Rewrite the items below, changing each "GUI agent" to "screen agent" and leaving everything else as it is.

Data on locating visible targets
- - -

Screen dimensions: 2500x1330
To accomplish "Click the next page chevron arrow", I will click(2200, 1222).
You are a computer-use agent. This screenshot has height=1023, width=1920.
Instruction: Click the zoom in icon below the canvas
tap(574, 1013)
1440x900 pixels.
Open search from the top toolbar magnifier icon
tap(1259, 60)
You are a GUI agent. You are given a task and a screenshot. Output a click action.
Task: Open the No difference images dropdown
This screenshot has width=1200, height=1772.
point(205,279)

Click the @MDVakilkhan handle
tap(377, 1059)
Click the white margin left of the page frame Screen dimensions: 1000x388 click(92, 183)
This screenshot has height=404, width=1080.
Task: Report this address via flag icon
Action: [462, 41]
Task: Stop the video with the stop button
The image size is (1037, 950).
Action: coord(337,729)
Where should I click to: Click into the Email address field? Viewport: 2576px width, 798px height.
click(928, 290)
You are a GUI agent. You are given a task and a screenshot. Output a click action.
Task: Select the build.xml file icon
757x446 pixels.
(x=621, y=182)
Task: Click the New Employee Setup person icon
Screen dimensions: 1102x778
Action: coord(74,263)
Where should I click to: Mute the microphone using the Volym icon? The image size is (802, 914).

- - -

## [Exercise result]
Screen dimensions: 2500x1330
To accomplish "Click the next page chevron arrow", I will click(2200, 1222).
You are a computer-use agent. This screenshot has height=1023, width=1920.
Instruction: Click the zoom in icon below the canvas
tap(574, 1013)
1440x900 pixels.
Open search from the top toolbar magnifier icon
tap(1259, 60)
You are a screen agent. You are given a task and a screenshot. Output a click action.
Task: Open the No difference images dropdown
This screenshot has width=1200, height=1772.
point(205,279)

Click the @MDVakilkhan handle
tap(377, 1059)
Click the white margin left of the page frame Screen dimensions: 1000x388 click(92, 183)
This screenshot has height=404, width=1080.
Task: Report this address via flag icon
Action: [462, 41]
Task: Stop the video with the stop button
The image size is (1037, 950).
Action: coord(337,729)
Where should I click to: Click into the Email address field? Viewport: 2576px width, 798px height.
click(928, 290)
You are a screen agent. You are given a task and a screenshot. Output a click action.
Task: Select the build.xml file icon
757x446 pixels.
(x=621, y=182)
Task: Click the New Employee Setup person icon
Screen dimensions: 1102x778
Action: coord(74,263)
Where should I click to: Mute the microphone using the Volym icon? The image size is (802, 914).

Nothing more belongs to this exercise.